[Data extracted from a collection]
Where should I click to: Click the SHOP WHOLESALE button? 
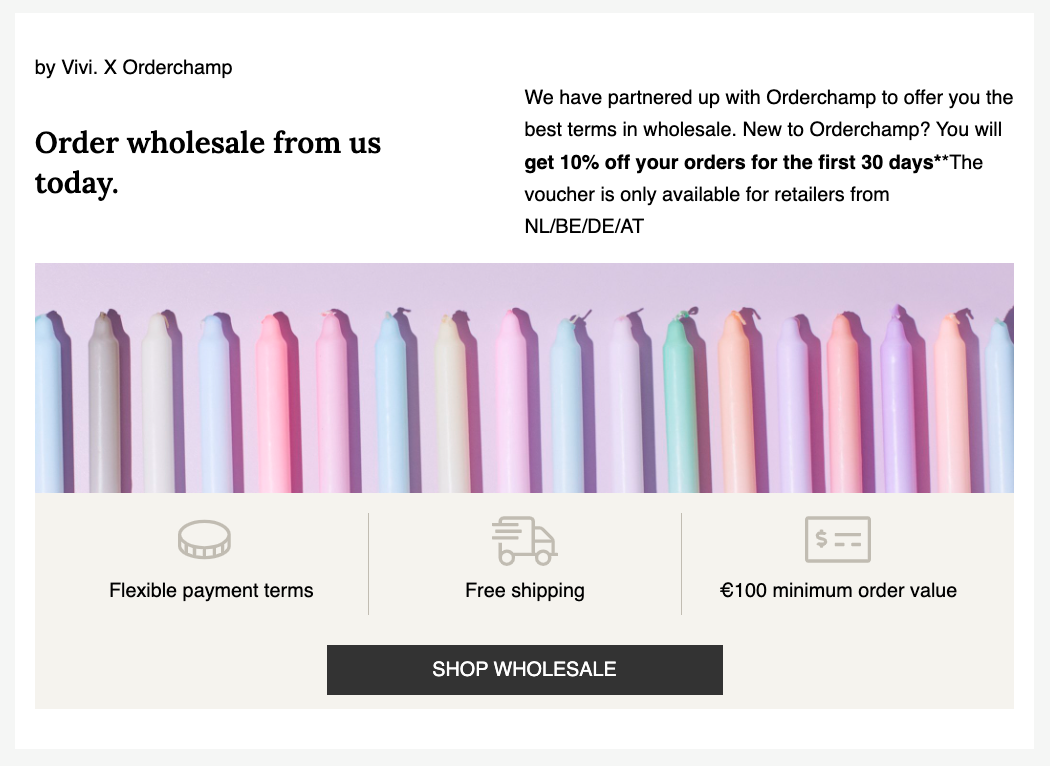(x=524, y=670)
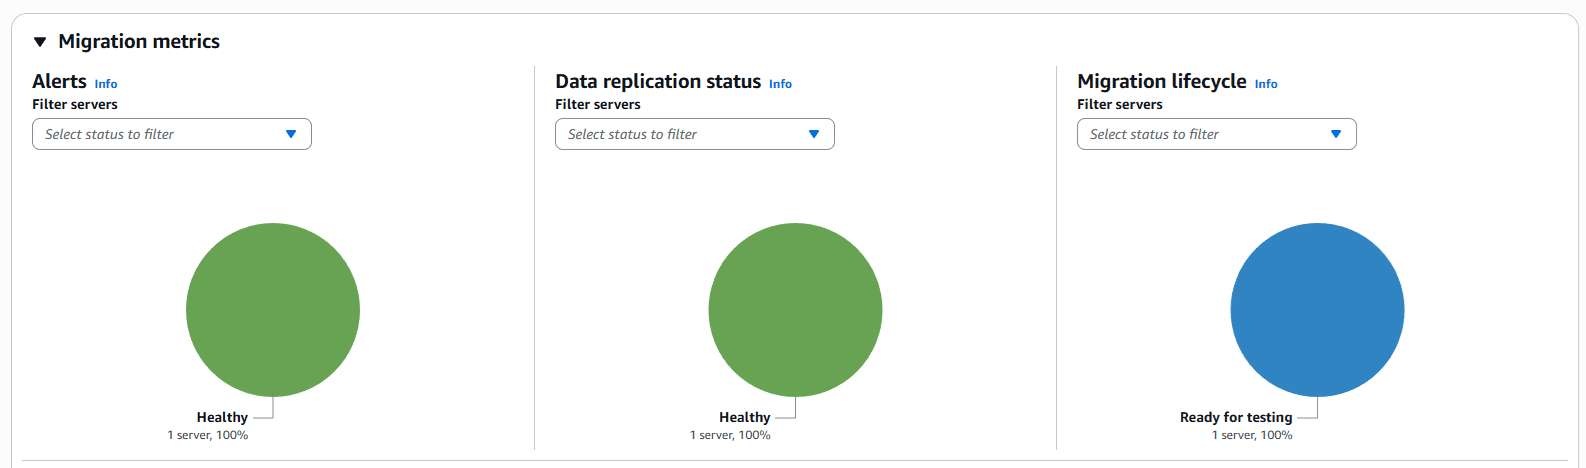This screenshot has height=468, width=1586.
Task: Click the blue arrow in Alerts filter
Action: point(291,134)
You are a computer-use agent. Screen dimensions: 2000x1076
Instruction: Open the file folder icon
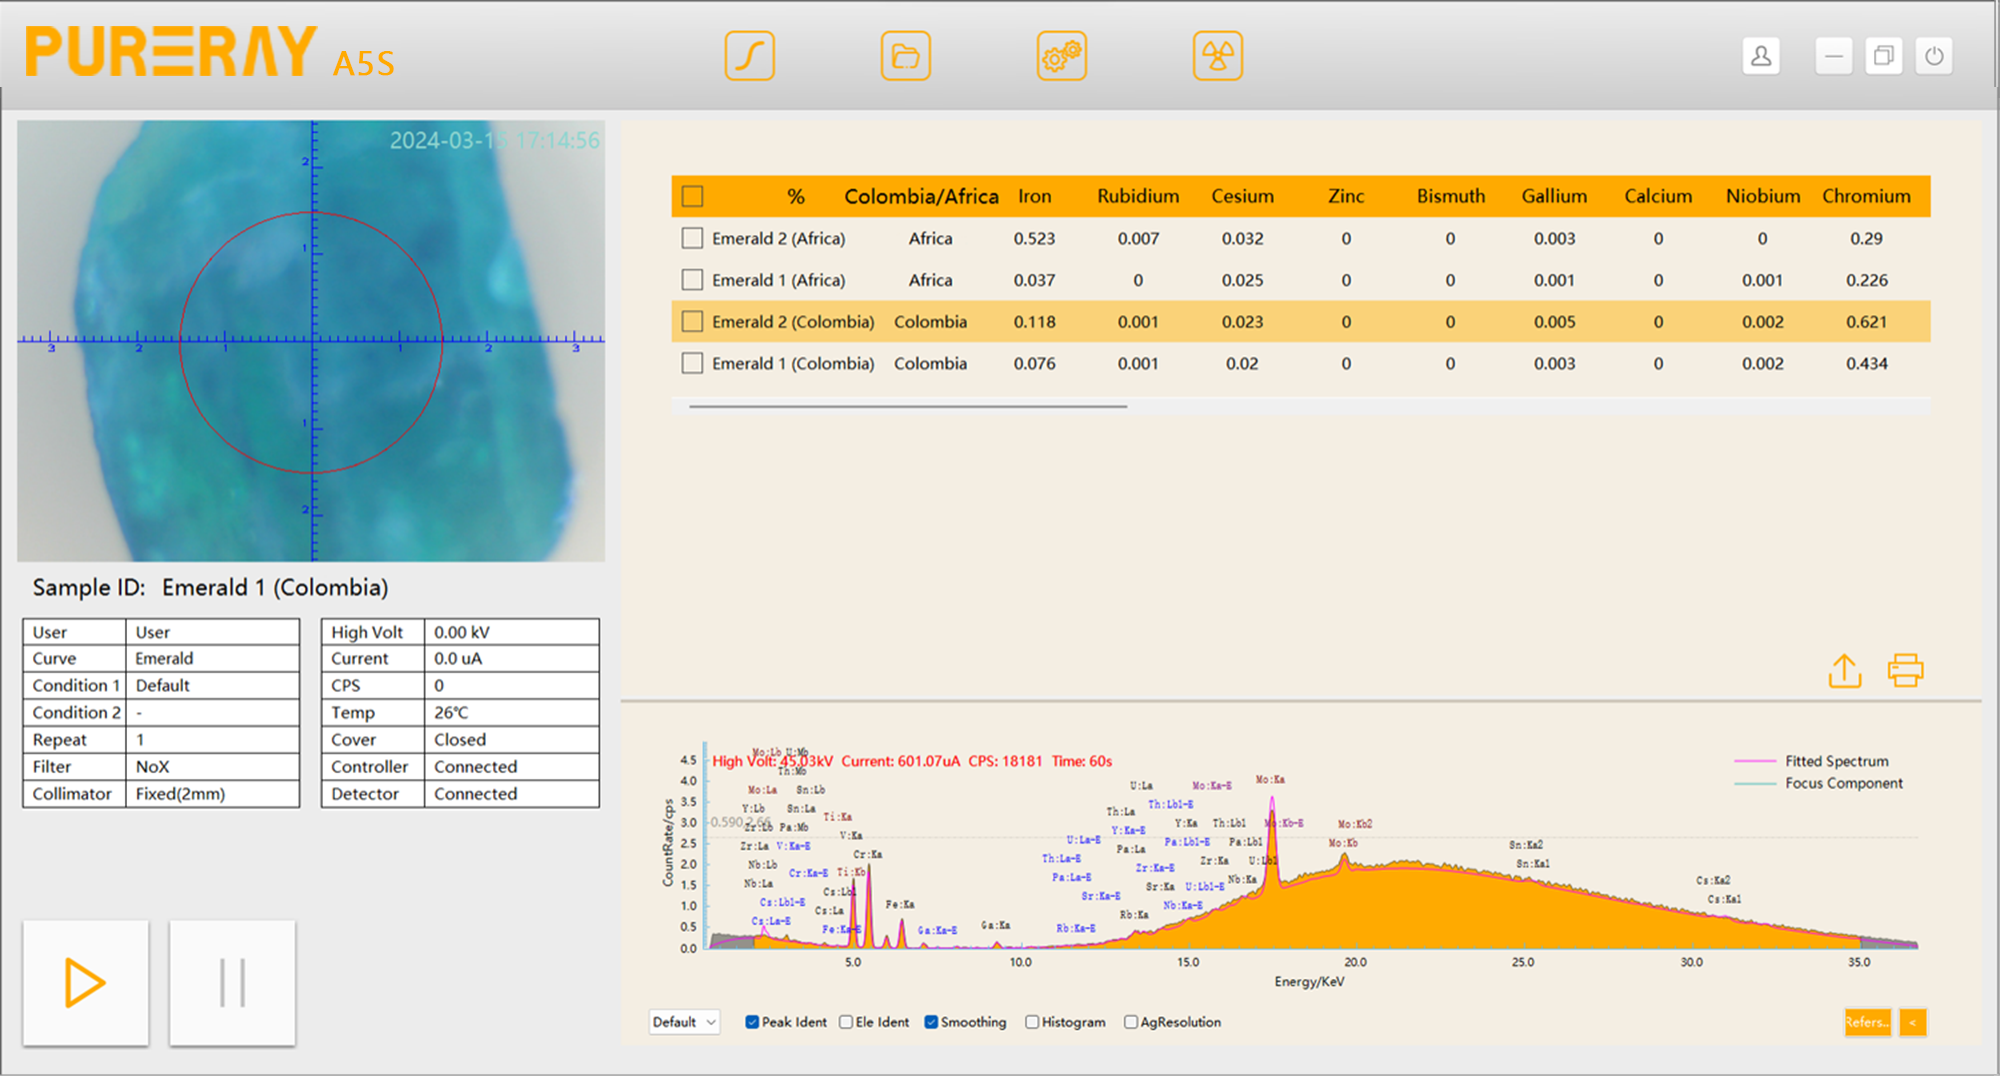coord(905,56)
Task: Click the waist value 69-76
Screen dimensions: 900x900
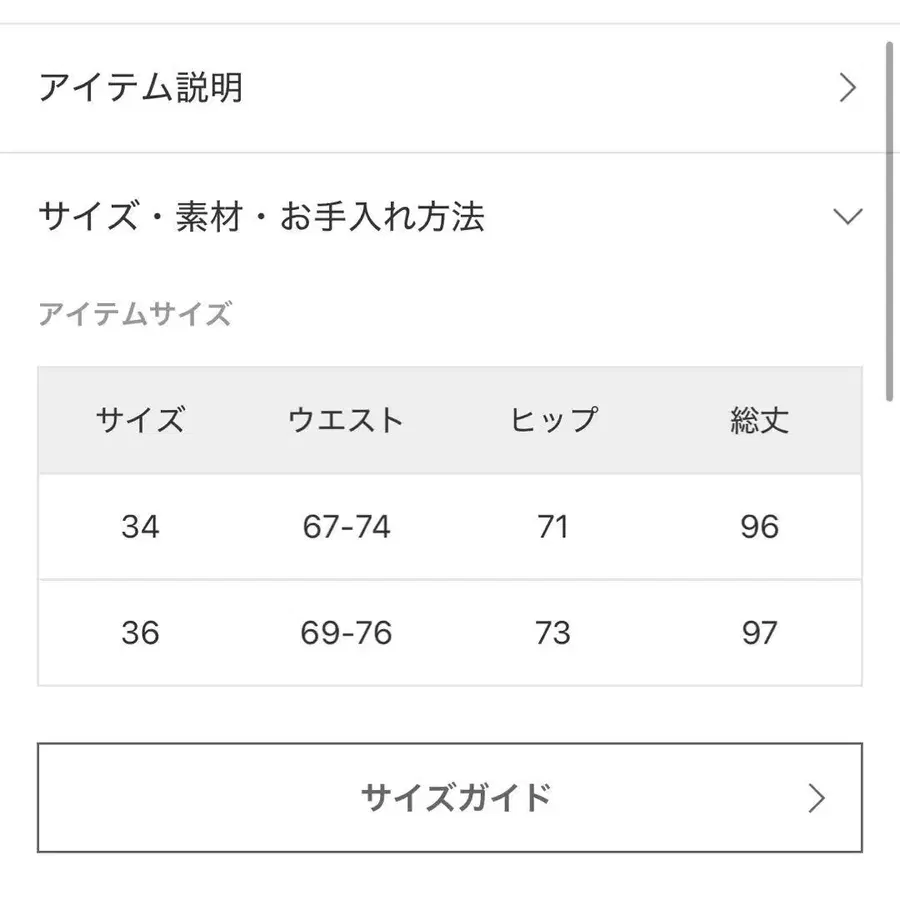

■ Brief: Every record above should be set down exactly, with the pictures left out.

■ Task answer:
Where should I click to: Click the SHOP WHOLESALE button? 
(x=524, y=670)
This screenshot has height=468, width=1586.
Task: Click the blue arrow in Alerts filter
Action: point(291,134)
You are a computer-use agent. Screen dimensions: 2000x1076
Instruction: Open the file folder icon
coord(905,56)
Task: Click the waist value 69-76
Screen dimensions: 900x900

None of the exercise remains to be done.